Systemd Developers Fork Kernel, Docker Package Management

by Ostatic Staff - Mar. 30, 2015

A wave of minor myocardial infarctions were reported today as Linux users read the news of a systemd kernel fork. Most were treated and released with only one admitted to the hospital with more severe symptoms. Elsewhere, folks are beginning to discuss the feasibility of Docker replacing Linux package management solutions. But there are several obstacles to container package utopia.

Systemd continues to be distrusted by many in the Open Source world while others have uncomfortably accepted its presence in their everyday lives. However, when news broke this morning that systemd developers have forked the Linux kernel and plan on developing a whole distribution around it, repercussions were felt community-wide. As Distrowatch.com reporter Jesse Smith said this morning, "It appears as though the systemd developers have found a solution to kernel compatibility problems and a way to extend their philosophy of placing all key operating system components in one repository." Smith quoted systemd developer Ivan Gotyaovich saying, "There are problems, problems in collaboration, problems with compatibility across versions. Forking the kernel gives us control over these issues, gives us control over almost all key parts of the stack. We will soon have GNU/systemd, [a] much simpler, unified platform."

The news was too much for a certain segment of the Linux community who flooded emergency services lines for assistance with symptoms ranging from numbness in extremities to severe pain in the gluteus maximus. The crisis was reported to the CDC who declined to issue an alert stating the crisis seems to be subsiding on its own already.
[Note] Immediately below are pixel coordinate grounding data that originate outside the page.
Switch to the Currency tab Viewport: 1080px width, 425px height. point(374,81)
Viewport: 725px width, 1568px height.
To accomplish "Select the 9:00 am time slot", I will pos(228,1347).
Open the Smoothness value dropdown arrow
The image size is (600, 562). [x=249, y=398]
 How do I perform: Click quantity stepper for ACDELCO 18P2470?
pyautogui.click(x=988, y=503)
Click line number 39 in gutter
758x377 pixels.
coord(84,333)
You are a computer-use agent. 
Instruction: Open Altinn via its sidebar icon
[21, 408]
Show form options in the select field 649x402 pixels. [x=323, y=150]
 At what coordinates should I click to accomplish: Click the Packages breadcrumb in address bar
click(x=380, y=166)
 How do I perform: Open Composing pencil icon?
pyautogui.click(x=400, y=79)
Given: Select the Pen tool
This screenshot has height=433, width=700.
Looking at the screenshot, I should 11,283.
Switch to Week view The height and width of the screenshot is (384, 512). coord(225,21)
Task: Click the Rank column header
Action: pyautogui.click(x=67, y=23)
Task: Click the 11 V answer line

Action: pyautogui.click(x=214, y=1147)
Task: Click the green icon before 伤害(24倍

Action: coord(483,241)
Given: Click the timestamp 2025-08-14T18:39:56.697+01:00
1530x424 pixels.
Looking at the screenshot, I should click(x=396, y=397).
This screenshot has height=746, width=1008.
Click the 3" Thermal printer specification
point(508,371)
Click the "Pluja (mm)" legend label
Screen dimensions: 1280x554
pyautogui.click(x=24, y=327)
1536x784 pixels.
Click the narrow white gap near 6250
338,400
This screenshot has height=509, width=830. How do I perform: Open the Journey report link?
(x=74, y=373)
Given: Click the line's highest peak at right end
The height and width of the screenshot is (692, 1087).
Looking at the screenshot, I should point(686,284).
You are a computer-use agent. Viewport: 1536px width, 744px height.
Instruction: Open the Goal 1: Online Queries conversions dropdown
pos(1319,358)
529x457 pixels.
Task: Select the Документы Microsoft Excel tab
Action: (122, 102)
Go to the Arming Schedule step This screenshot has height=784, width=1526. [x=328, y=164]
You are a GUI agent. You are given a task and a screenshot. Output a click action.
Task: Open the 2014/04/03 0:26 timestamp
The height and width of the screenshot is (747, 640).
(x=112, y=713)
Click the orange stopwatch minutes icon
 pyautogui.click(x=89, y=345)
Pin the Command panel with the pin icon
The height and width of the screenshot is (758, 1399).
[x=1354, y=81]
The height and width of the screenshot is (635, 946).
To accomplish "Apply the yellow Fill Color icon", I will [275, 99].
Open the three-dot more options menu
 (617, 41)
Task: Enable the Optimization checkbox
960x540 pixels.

A hospital spokesman is due to issue a statement any time now, but as of yet, no fatalities were reported.

One patient was asked about their experience and said before losing consciousness again, "This is getting scary. They clearly have Linux-world domination on their minds!" One sobbing bystander said, "We told ya so just doesn't seem to cut it." Some actually packed their belongings and headed West with one saying, "systemd makes it easy to run to the open arms of the BSDs." This has obviously rocked the Linux world to its core and the landscape will never be the same again.

Elsewhere, Serdar Yegulalp today asked, "Could container technologies like Docker be used to solve Linux's long-standing conundrums with package management? Might containers provide a path away from dependency hell and competing (and incompatible) package standards?"

Yegulalp spoke with industry insiders who none sounded very enthusiastic. Red Hat manager Lars Herrmann said, "It isn't the best course of action." Another told him it though the functions are quite different, Docker could become the standard "for how systems are imaged."